» ABOUT THIS EXERCISE:
Please return the lines from the one with "Where should I" through the end of the listing below, word for word, with every picture left out.

» EXCERPTED RECORDS:

::::::::

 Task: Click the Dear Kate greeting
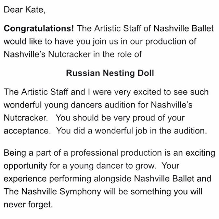(24, 10)
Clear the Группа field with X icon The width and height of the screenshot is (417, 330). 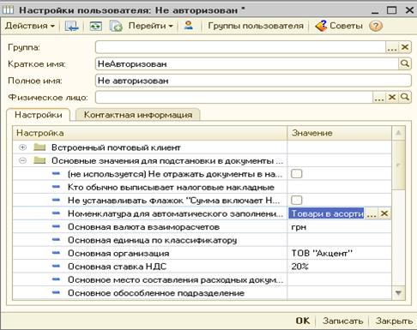click(x=405, y=47)
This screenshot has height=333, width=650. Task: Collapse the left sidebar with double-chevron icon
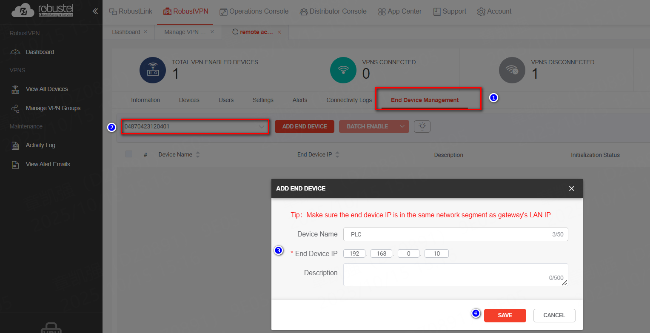coord(95,11)
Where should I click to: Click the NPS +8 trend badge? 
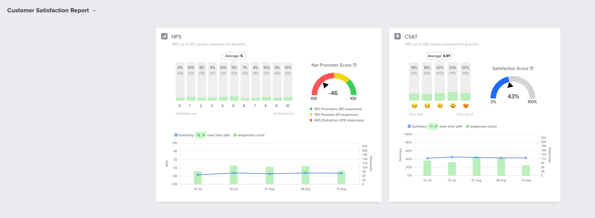[200, 135]
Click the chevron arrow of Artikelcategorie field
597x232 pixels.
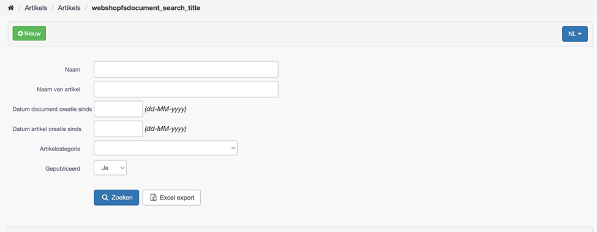233,148
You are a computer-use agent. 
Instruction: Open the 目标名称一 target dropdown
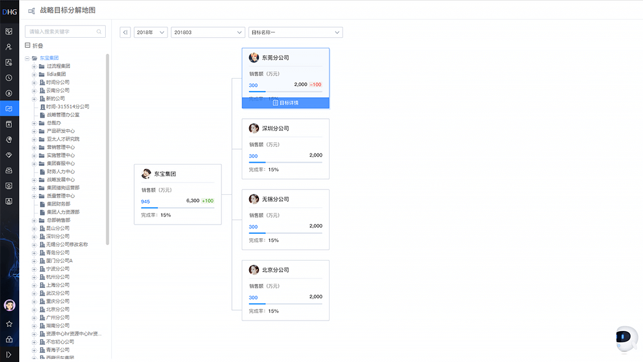(x=296, y=32)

::::::::

» EXERCISE ANSWER:
Where should I click to: Click the NPS +8 trend badge? 
[200, 135]
Click the chevron arrow of Artikelcategorie field
597x232 pixels.
233,148
You are a computer-use agent. 
Instruction: Open the 目标名称一 target dropdown
(x=296, y=32)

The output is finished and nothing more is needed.